Hexose kinases from the plant cytosolic fraction of soybean nodules.

The enzymes responsible for the phosphorylation of hexoses in the plant cytosolic fraction of soybean (Glycine max L. Merr cv Williams) nodules have been studied and a hexokinase (ATP:d-hexose 6-phosphotransferase EC 2.7.1.1) and fructokinase (ATP:d-fructose 6-phosphotransferase EC 2.7.1.4) shown to be involved. The plant cytosolic hexokinase had optimum activity from pH 8.2 to 8.9 and the enzyme displayed typical Michaelis-Menten kinetics. Hexokinase had a higher affinity for glucose (K(m) 0.075 millimolar) than fructose (K(m) 2.5 millimolar) and is likely to phosphorylate mainly glucose in vivo. The plant cytosolic fructokinase had a pH optimum of 8.2 and required K(+) ions for maximum activity.

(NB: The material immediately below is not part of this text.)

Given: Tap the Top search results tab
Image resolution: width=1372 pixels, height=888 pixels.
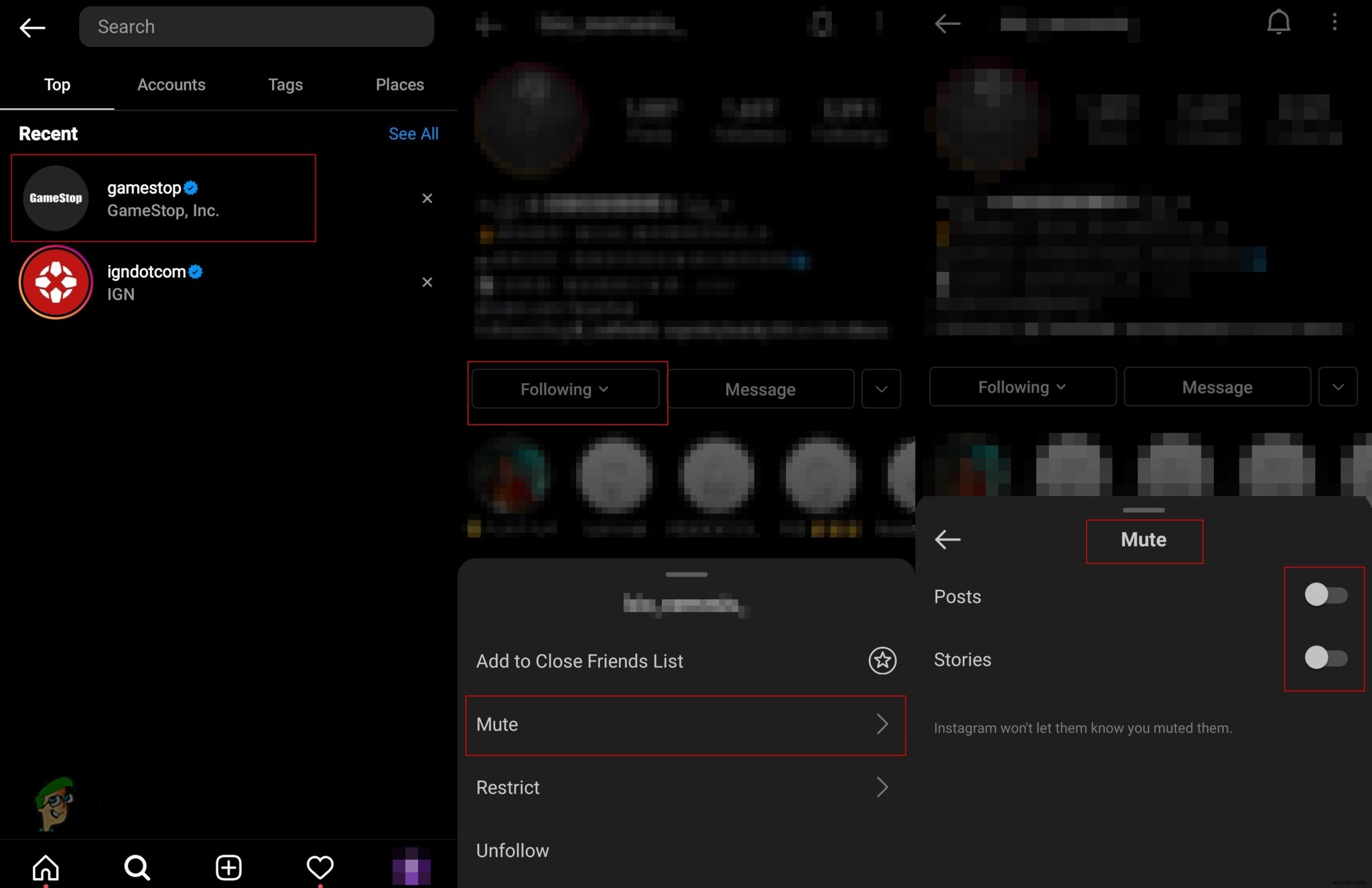Looking at the screenshot, I should coord(57,84).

The enzyme was specific for fructose (apparent K(m) 0.077 millimolar) but concentrations of fructose greater than 0.4 millimolar were inhibitory. The native molecular weight of fructokinase was 84,000 +/- 5,000. The roles of these enzymes in the metabolism of glucose and fructose in the host cytoplasm of soybean nodules are discussed.